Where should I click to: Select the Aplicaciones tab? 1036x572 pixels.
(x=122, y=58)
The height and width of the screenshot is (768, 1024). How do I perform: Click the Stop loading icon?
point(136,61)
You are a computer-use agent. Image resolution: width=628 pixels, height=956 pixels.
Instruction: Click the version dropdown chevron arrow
...
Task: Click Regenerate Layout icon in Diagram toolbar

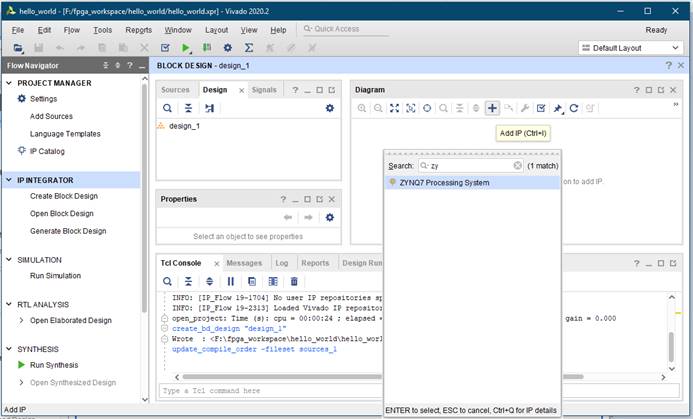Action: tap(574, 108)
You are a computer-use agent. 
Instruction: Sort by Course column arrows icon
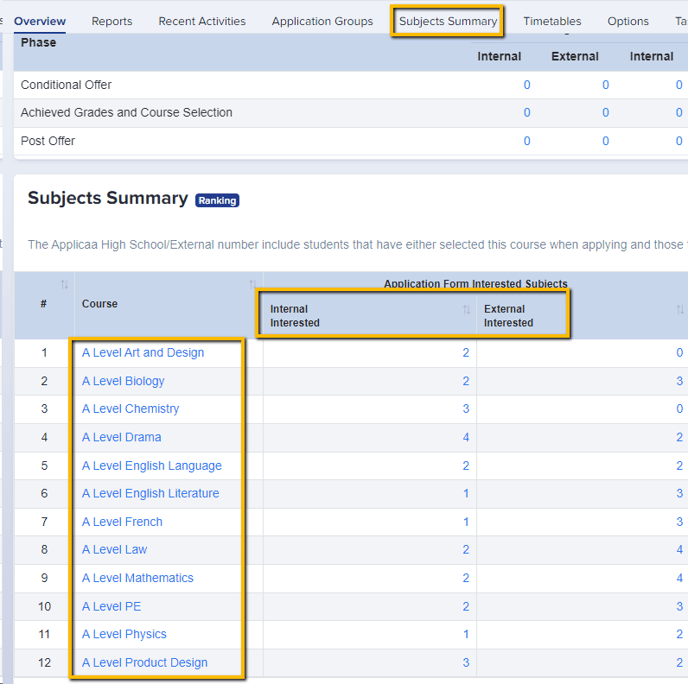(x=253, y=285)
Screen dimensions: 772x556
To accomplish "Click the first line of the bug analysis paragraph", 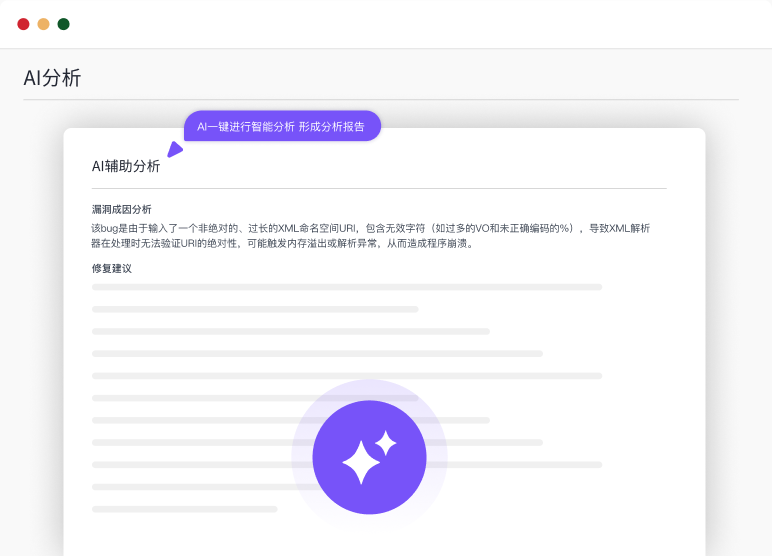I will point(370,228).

> **Given instruction**:
Format the listing as a JSON list of strings, one string per line, omitting blank lines: begin at the line containing "The height and" and stop after the line containing "Instruction: Click the".

> **Final result**:
[
  "The height and width of the screenshot is (768, 1024). How do I perform: Click the Stop loading icon?",
  "point(136,61)",
  "You are a computer-use agent. Image resolution: width=628 pixels, height=956 pixels.",
  "Instruction: Click the version dropdown chevron arrow"
]